### Extracted records
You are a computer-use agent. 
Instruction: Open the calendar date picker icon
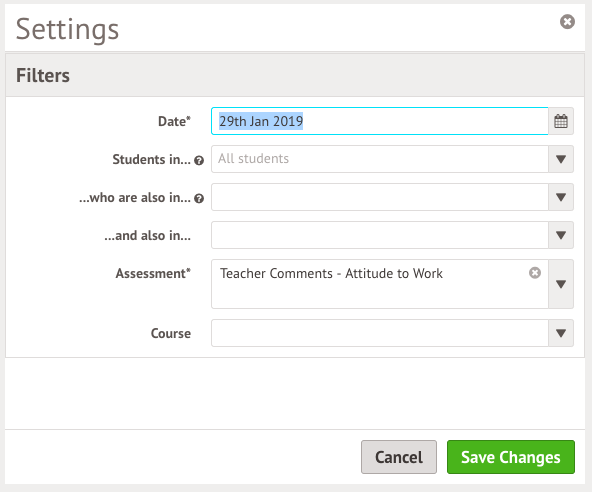[561, 121]
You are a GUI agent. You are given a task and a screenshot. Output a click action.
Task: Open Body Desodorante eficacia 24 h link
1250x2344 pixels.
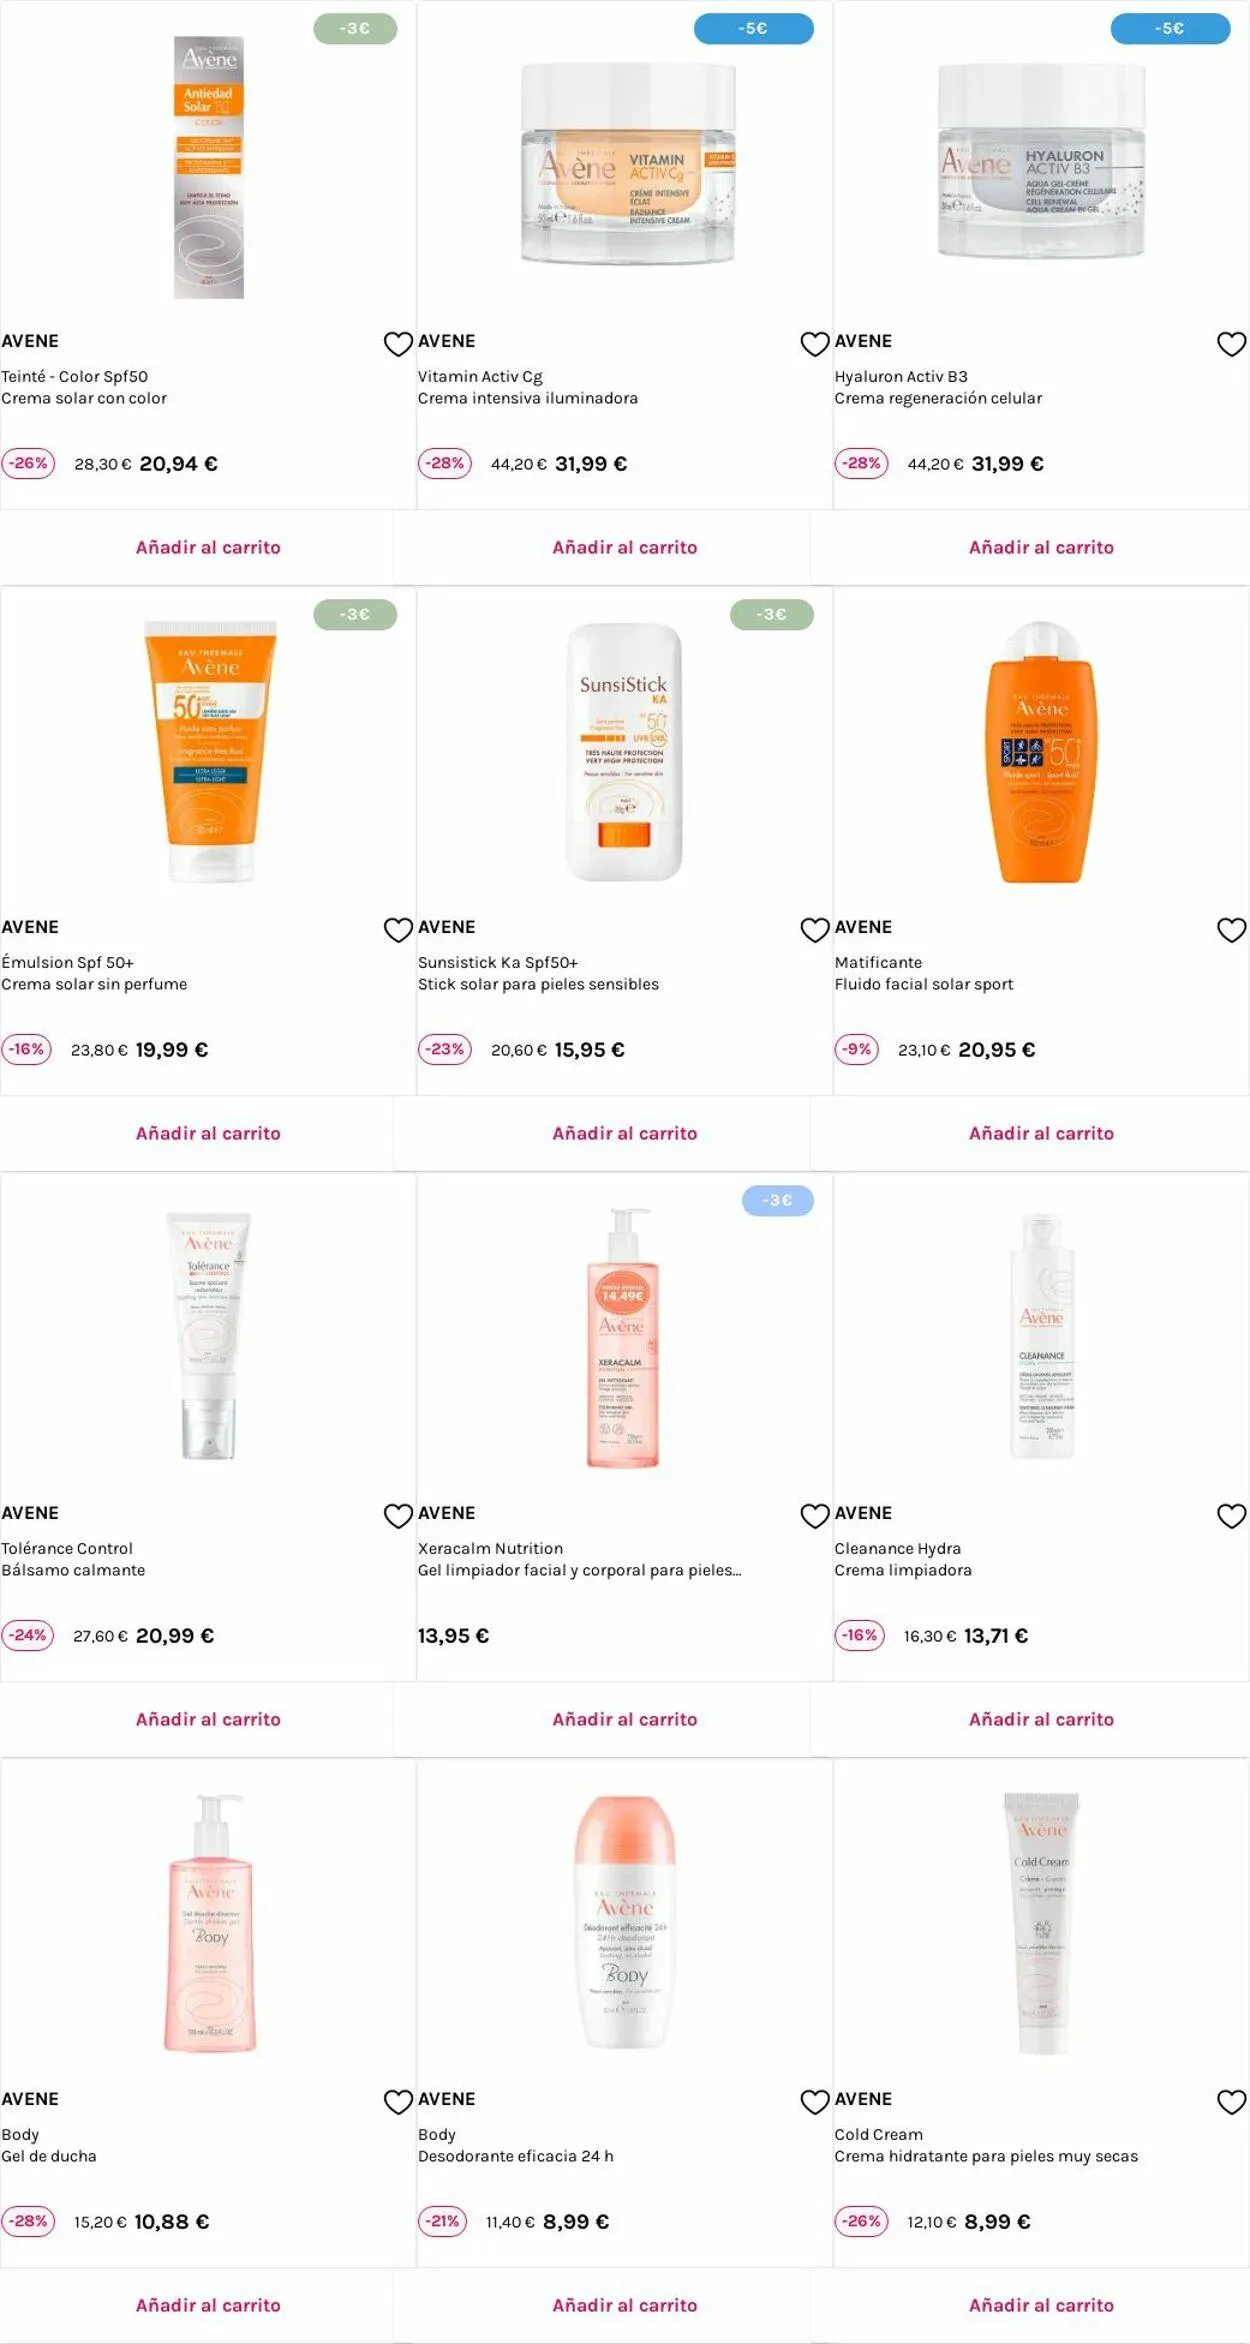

### Task item
Produce a verbatim copy of the listing, leaving out all pictures.

### Your response
You are a computer-use agent. 
Instruction: Open the calendar date picker icon
[561, 121]
You are a GUI agent. You are given a task and a screenshot. Output a click action.
Task: Open Body Desodorante eficacia 24 h link
1250x2344 pixels.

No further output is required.